Both times when we moved to Florida, EVERYONE wanted to come down and visit us. The entire family, both sides......plus friends. It was a "repeat" of what happened when we moved to Vermont in 1970; everyone wanted to come up for a long weekend. I had company every single weekend.

Not only that, but elder "snowbird" relatives who were wintering on the gulf coast of Florida would call and ask if we could go and "get them" and drive them to our home on the east coast so they wouldn't have to rent a car. After tallying up the hours round trip to go there, bring them to us, then return them back again and come back home again.....my husband declined.........they will come "out of the woodwork" once you move to Florida. So, the good part is you won't be lonely.

So, they will not be alone. As another poster said, Disney is a HUGE magnet for those with grandchildren.

Unless they get another story that the "kids" can't afford the air fare.

When I last checked airfare for a family of five (not us) it was at about $3,000. round trip to Orlando.

2BNTV
12-18-2012, 09:09 AM
I agree with the above posters who say you and your husband should live a separate life. As much as I love my son and that's a lot, we both agree that it is better that we live our separate lives. My son would be thrilled for me when I move to TV as he knows it is right for me.

My son is in a business where moving is sometimes required to get a promotion. Although he won't move from Florida yet, who knows idf he won't in the future, Then, where will I be if I am living my life through him and my grandchild? It's much better for you to have your friends and life that you truly enjoy.
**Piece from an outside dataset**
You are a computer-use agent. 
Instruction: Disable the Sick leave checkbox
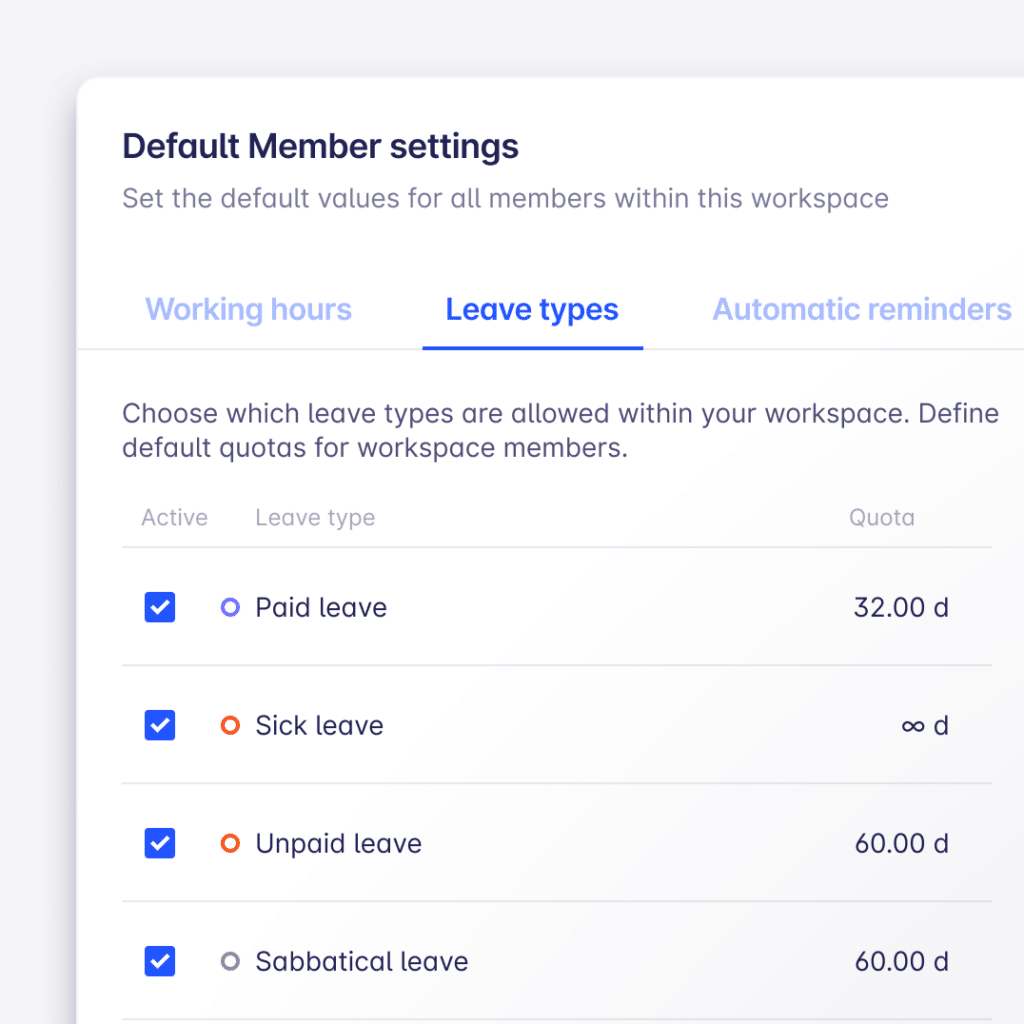(x=160, y=725)
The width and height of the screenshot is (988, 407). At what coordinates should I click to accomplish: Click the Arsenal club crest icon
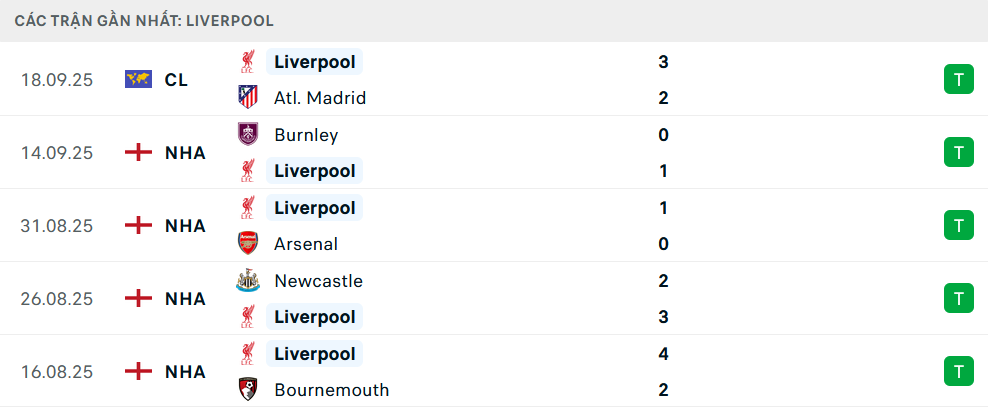click(247, 244)
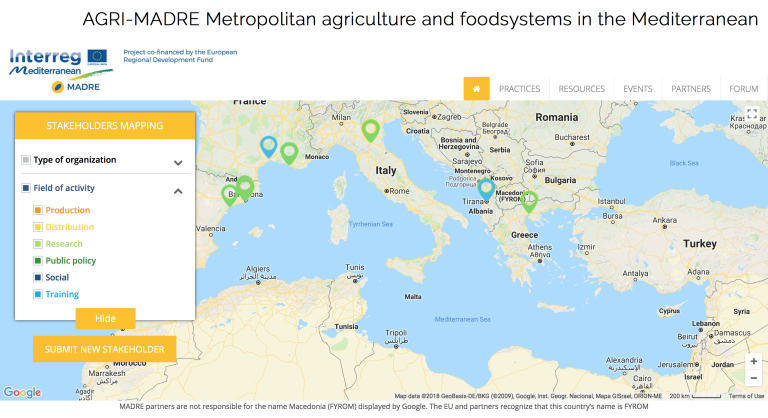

The grandkids came come for a visit and everybody wins. After all. doesn't airplanes fly in both directions?

Do want is right for you or you will be living in a constant state of anxiety.

Botom line for me is, "will I be able to sleep at night with this decision".

birdawg
12-18-2012, 12:57 PM
Good luck

Trish Crocker
12-18-2012, 01:24 PM
I had the same feelings..am I doing the right thing? Then I think about how often I actually see the kids. Sure, we talk almost daily but they are all working so our times together are limited. When they do come over for dinner, they are here for a few hours then leave. The grandkids are wonderful but when they are here they are focused on their cellphones instead of conversing with grandma. When we move to TV (next month:)) we will still be talking just as much, skyping (which we don't do now) and when they come to visit we will have days to spend together. I am so looking forward to that. The grandkids will love the theme parks and will be excited to see us.